Mr Stevens has now also come under pressure to quit.
"It is absolutely horrendous to use Madeleine McCann as a political tool," said Mr Ricketts, a Cabinet member in the ruling Conservative group on Plymouth City Council.
"I stumbled across the article by Mr Stevens and I was shocked. I think it's completely sick. Is this a national campaign to slur everyone they can?
"They tried to put my name to something that is horrendous and that has absolutely nothing to do with me."
In his article published on January 13, Mr Stevens had called for the resignation of Mr Ricketts over alleged links to a young Conservative expelled from the Tory Party for dressing up as Madeleine McCann in a tasteless fancy dress party prank.
The expelled activist was a member of Conservative Future, where Mr Ricketts is a member of the national management executive.
Mr Ricketts hit back yesterday, saying he was "sickened" by the allegation. He called for the resignation of Mr Stevens and Luke Pollard, the Labour parliamentary candidate for South West Devon, who he claimed runs the website.
"I know Matt Lewis in the same way that I know hundreds of Conservative activists," Mr Ricketts said.
"But I wasn't at that fancy dress party – and I didn't even know where it was held."
A national Conservative Party spokesman said: "This Labour spin operation to cast aspersions on someone's character on the flimsiest basis is the politics of the gutter. People in Plymouth deserve better from their politicians."
The web page with Mr Stevens's article was removed yesterday morning, but Mr Stevens was unrepentant.
"I think it's good that the Conservatives dealt with that person [Matt Lewis, who dressed as Madeleine] so quickly, but the question remains of how widespread this is," he said.

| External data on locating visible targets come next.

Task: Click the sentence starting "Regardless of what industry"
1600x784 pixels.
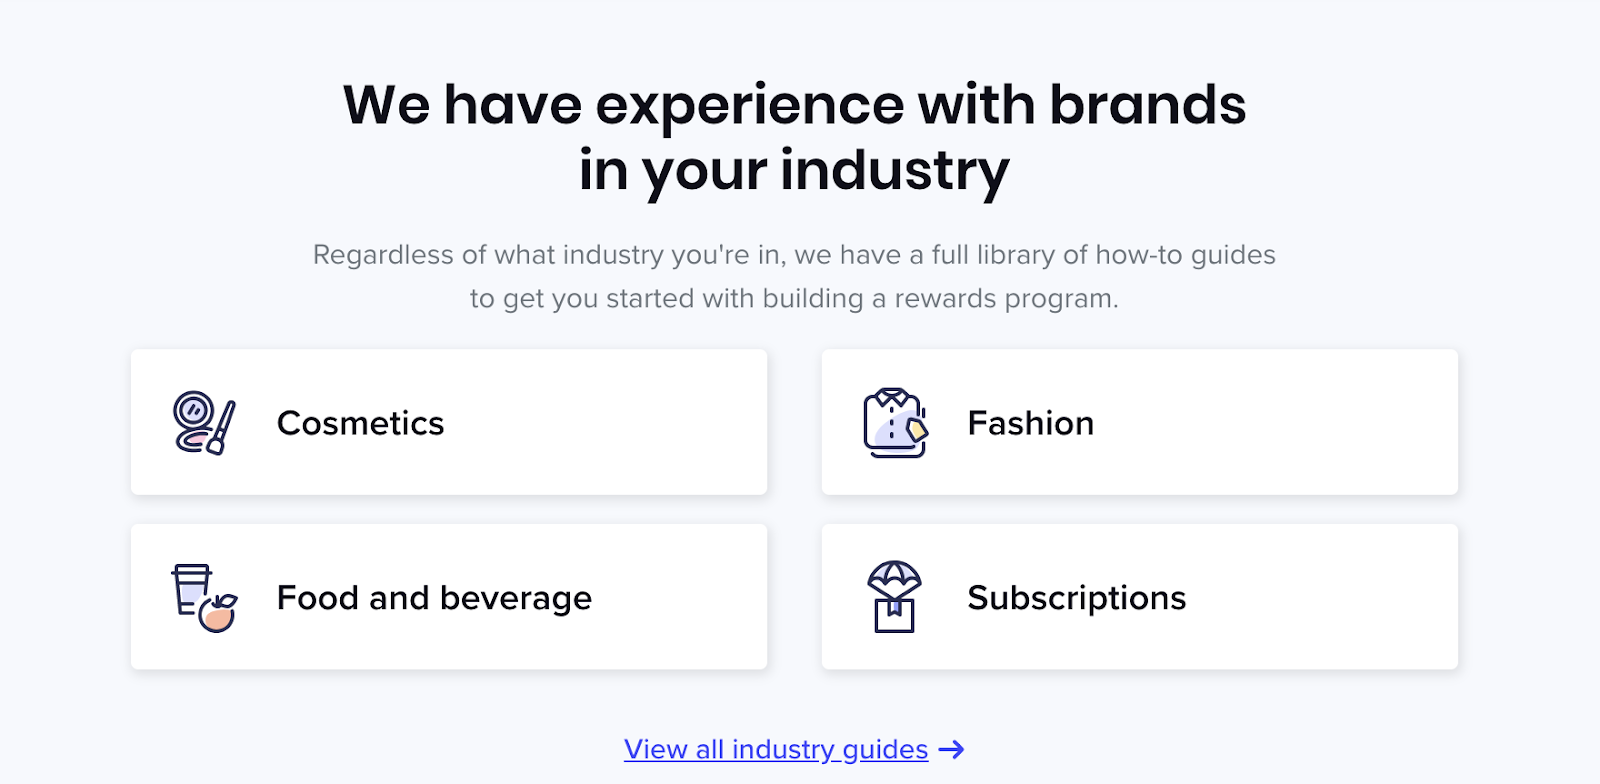Action: pos(794,255)
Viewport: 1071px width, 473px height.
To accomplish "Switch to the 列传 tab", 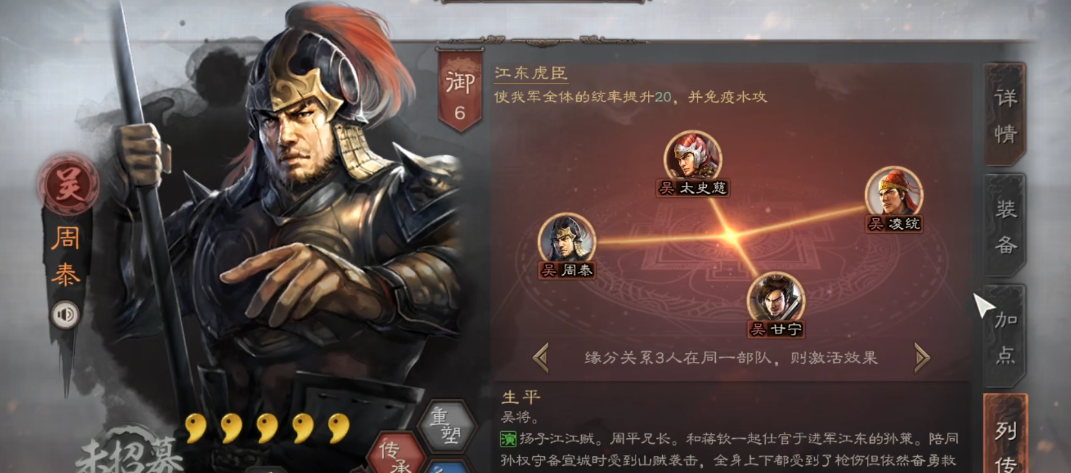I will pyautogui.click(x=1005, y=433).
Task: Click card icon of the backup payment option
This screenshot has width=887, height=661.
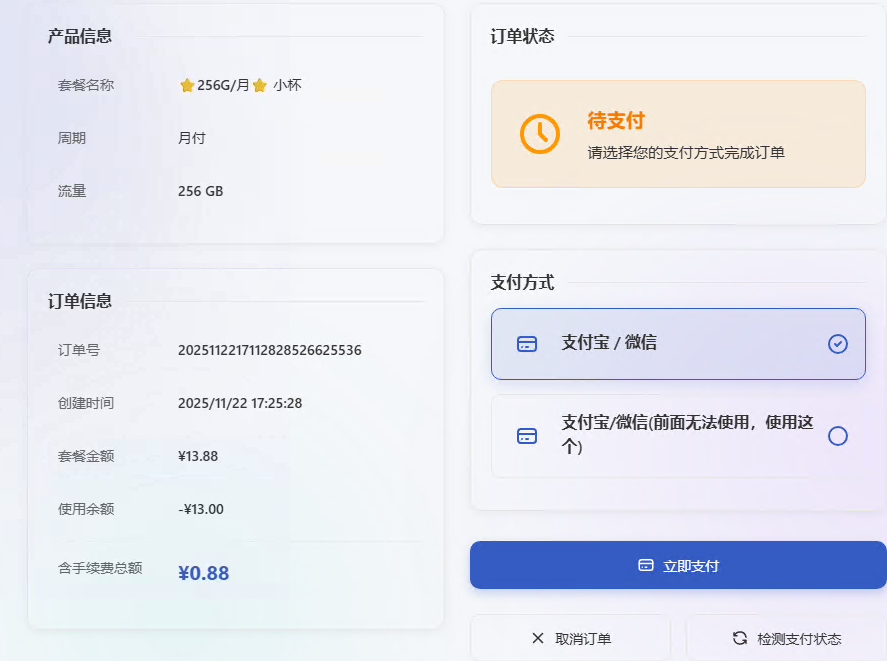Action: pyautogui.click(x=527, y=436)
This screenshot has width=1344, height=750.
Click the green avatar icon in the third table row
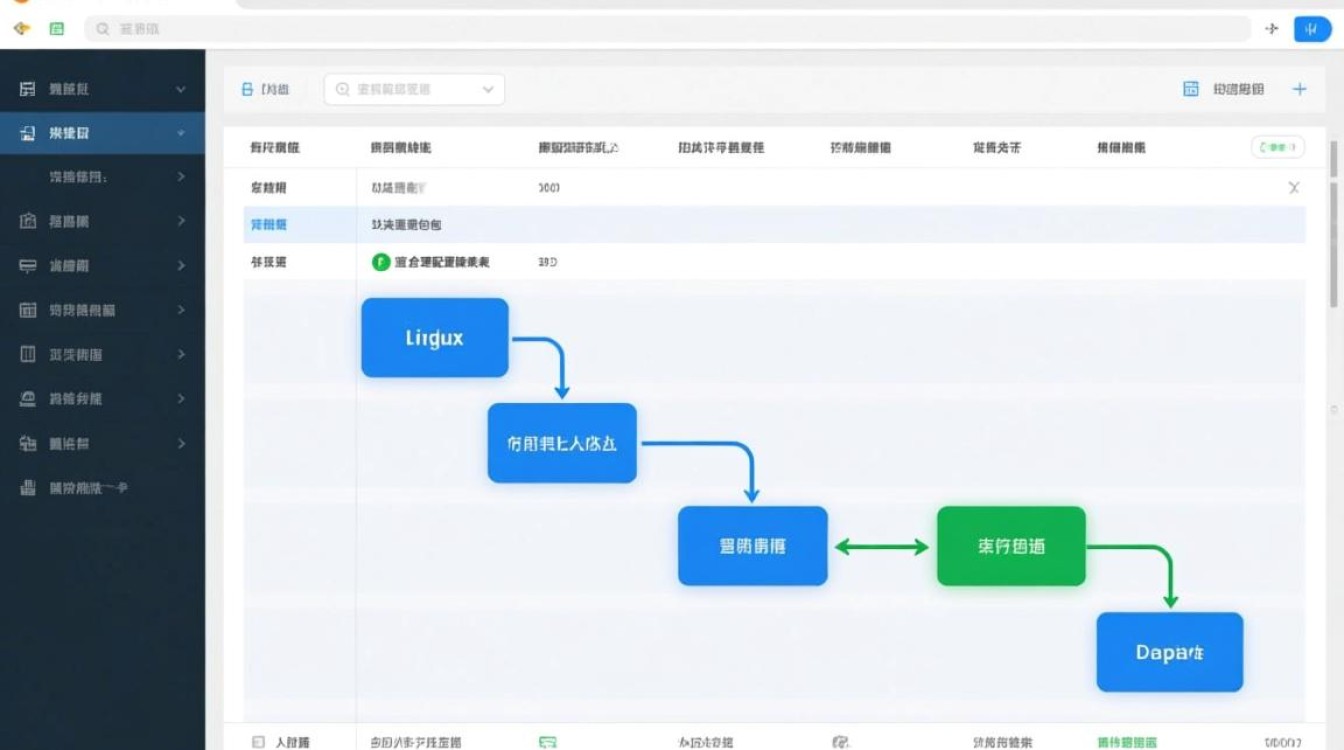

"Is it a feature among young Conservatives that they like to go to parties and dress up as Madeleine McCann?
"No, Steve Ricketts wasn't at that party, but he is a big noise in the Conservative Future group. It looks as though there was someone from the Conservative Party over the weekend whingeing about the story. That's why we took it off the website. Mr Ricketts needs at the very least to apologise for his group having that sort of person in it."
Mr Stevens "categorically, 100 per cent" denied that he was invited by anyone within the Labour Party centrally to write the article. "This was purely off my own back," he said. "I discussed it with my local group. It is just a coincidence that it came out on January 13."
Gary Streeter, the Conservative MP for South West Devon, said: "The Labour Party is desperate to cling on to power, but this is not going to help them."
Plymouth Labour group leader Tudor Evans could not be contacted for a comment yesterday.